Seven Acts for Mercy, Pio Monte della Misericordia

The permanent exhibition of works by internationally renowned artists: Charles Skapin, Mimmo Jodice, Clifford Ross, Flavio Colusso, Sandro Chia, Carlos Araujo, Marisa Albanese, Salvino Josè de Campos, Joseph Kosuth, Jannis Kounellis, Mimmo Paladino, Giulia Piscitelli, Franz West, Gilberto Zorio, Lorenzo Scotto di Luzio, Francesco Clemente, Douglas Gordon, Grazia Toderi, Maria Thereza Alves, Mariangela Levita, Nasan Tur, Antonio Biasucci, Roberto Caracciolo, Piero Golia, Rachel Howard, Anish Kapoor, Henrietta Labouchere, Olaf Nicolai , David Batchelor, Domenico Bianchi, Ileana Florescu, Candida Höfer, Nunzio, Michal Rovner and Paul Thorel.

In recent years, the Section of Contemporary Art has been established, with works by artists who reinterpret the theme of Mercy using the most diverse techniques. Opening up to the most recent expressive languages, Pio Monte della Misericordia promotes scholarships for young talents from the Academy of Fine Arts, whose works alongside those of internationally renowned artists who create a work exhibited and then donated to Pio Monte, enriching the Section of Contemporary Art, within the project “Seven Works for Mercy”.

To date, the Section presents over 40 works by important contemporary artists, including Anish Kapoor, Mimmo Jodice, Mimmo Paladino, Joseph Kosuth, Jannis Kounellis, Giberto Zorio, Francesco Clemente, Gordon Douglas , and as many of young Neapolitan artists projected to success.

Highlights

The fourth Opera di Misericordia, 2013
by Mimmo Paladino

Mimmo Paladino (Benevento, 1948) intertwines his activity as an artist, painter and sculptor also with theatrical settings and is part of the Transavanguardia movement, an artistic movement that, opposing years of abstract art, proposes a return to figures and work as fruit of a manual activity.

The panel, treated with different materials, opens to the eyes of the observer full of impulses and stimuli: the dove of the Holy Spirit triumphs in the center of the composition as in the domes of Catholic churches, while all around figures with childish and primitive features recall icons and human silhouettes, images of passages and paths; the composition refers to the fourth work of mercy “hosting the pilgrims”, as it is also indicated by the presence, on the side of the panel, of a stick, an inevitable object of the traveler.

The pity, 2011
by Mimmo Jodice

Mimmo Jodice (Naples, 1934) since the 1960s has dedicated himself to avant-garde photography, using different materials and interpreting photography not only as a descriptive medium, but as a creative tool. Over the years he has created works increasingly distant from reality, approaching the poetics of conceptualism. Another field of interest of Jodice is the analysis of its territory, southern Italy, and the study of the most popular forms of religiosity.

The work here presents a detail of Michelangelo ‘s Pietà , a sculptural group preserved in the Basilica of San Pietro in Rome.
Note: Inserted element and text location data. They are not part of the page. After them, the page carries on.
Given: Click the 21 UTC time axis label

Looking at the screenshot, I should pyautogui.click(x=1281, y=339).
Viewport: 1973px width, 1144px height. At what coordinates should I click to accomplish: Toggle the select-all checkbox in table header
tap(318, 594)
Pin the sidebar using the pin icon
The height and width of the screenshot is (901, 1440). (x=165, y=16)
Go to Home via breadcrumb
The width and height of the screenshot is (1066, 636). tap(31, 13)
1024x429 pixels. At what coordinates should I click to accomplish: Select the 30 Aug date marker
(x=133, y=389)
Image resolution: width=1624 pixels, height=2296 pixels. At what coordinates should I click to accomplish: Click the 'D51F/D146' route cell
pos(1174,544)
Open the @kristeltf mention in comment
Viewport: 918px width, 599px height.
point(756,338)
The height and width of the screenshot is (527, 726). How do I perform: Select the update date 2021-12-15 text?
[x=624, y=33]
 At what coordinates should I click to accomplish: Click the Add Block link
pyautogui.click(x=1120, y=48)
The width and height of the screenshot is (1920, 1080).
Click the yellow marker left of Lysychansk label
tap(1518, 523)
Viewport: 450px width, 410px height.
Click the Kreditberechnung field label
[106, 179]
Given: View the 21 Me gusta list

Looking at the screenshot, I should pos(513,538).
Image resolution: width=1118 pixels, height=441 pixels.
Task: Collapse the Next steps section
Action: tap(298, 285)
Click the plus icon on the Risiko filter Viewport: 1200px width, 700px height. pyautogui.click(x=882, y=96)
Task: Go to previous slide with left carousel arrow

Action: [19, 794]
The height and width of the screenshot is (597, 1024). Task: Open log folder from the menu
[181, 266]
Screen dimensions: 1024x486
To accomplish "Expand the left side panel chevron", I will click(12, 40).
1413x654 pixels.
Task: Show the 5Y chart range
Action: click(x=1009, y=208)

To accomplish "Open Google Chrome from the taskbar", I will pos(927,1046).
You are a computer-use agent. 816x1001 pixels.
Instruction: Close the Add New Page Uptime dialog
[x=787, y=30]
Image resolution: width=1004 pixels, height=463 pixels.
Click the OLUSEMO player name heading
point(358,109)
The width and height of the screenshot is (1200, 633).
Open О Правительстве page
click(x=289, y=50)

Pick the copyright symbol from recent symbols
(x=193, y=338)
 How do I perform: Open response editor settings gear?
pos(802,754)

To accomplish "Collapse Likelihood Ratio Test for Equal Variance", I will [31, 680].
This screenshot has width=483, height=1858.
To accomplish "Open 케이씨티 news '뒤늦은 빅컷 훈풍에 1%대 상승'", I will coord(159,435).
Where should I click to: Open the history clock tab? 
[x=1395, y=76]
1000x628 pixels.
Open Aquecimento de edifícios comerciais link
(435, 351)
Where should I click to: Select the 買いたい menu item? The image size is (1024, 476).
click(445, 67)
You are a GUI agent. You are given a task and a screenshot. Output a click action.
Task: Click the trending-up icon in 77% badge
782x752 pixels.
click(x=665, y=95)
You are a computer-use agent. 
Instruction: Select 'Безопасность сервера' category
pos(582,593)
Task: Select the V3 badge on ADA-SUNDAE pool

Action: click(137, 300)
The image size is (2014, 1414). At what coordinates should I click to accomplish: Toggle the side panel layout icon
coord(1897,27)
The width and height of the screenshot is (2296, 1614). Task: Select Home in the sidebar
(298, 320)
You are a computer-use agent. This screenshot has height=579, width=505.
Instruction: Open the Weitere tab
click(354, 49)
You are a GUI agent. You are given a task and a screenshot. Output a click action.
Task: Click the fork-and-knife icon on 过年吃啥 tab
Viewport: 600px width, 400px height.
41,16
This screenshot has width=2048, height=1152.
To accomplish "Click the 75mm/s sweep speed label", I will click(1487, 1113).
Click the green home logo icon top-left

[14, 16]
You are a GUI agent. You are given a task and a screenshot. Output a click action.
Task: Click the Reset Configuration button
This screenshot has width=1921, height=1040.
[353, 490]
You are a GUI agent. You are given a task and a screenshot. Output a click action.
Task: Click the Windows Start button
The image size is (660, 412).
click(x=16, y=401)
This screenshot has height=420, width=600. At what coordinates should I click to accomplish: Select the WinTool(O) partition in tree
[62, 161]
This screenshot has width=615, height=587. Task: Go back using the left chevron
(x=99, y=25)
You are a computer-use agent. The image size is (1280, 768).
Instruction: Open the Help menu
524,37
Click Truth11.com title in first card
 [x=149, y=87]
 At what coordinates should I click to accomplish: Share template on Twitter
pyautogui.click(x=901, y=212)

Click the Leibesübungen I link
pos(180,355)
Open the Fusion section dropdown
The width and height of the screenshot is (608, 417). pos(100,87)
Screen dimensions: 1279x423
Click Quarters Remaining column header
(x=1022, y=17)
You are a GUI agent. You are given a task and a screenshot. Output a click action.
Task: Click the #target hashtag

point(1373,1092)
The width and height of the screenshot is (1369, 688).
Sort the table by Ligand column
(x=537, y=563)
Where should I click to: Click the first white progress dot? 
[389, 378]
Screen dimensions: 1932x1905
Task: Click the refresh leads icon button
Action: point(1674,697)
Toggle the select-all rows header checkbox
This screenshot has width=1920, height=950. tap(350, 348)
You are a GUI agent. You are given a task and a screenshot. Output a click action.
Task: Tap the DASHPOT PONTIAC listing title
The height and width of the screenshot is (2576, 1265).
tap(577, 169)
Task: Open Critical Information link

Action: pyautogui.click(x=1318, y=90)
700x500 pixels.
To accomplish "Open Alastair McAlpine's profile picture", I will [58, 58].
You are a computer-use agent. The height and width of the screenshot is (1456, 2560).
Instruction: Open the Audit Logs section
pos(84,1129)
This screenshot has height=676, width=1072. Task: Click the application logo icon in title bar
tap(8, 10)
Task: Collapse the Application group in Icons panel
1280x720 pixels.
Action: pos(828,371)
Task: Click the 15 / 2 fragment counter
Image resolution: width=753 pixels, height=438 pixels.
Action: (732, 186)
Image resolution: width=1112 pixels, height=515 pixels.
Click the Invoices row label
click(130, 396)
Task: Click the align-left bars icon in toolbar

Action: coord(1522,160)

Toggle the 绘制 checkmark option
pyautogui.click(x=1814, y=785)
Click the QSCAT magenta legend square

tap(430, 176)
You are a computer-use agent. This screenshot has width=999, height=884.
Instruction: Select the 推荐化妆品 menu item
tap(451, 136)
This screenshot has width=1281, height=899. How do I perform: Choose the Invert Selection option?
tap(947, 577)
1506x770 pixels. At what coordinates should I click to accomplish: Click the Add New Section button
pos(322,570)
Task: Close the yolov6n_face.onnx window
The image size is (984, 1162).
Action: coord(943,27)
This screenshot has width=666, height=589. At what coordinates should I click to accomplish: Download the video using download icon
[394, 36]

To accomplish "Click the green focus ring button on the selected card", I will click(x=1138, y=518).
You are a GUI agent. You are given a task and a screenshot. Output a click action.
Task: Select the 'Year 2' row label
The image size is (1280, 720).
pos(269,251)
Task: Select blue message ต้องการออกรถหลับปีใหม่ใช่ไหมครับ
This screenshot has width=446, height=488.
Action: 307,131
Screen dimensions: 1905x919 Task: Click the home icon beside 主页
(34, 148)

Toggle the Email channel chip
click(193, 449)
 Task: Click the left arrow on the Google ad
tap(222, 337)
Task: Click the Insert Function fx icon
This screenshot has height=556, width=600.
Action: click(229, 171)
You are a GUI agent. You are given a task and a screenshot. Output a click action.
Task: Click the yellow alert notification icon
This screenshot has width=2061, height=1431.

The chiaroscuro black and white is preferred, which frames and highlights the faces of the Madonna and Christ, who emerge from the dark and compact matter acquiring a different corporeality and a new drama.

The work fits into the context of Pio Monte both for the religious theme and for the reference to the Caravaggesque Madonna, creating a contact, a comparison between two great masters: Michelangelo and Caravaggio.

Acts of Mercy, 2011
by Anish Kapoor

Anish Kapoor was born in Bombay in 1954. An internationally successful artist, he has lived and worked in London since the 1970s. His art is the result of the meeting of Indian and western British culture and often enhances opposing elements and forces, also belonging to the sensitive world: light and shadow, male and female, material and immaterial, the glossy and the opaque, the smooth and the rough.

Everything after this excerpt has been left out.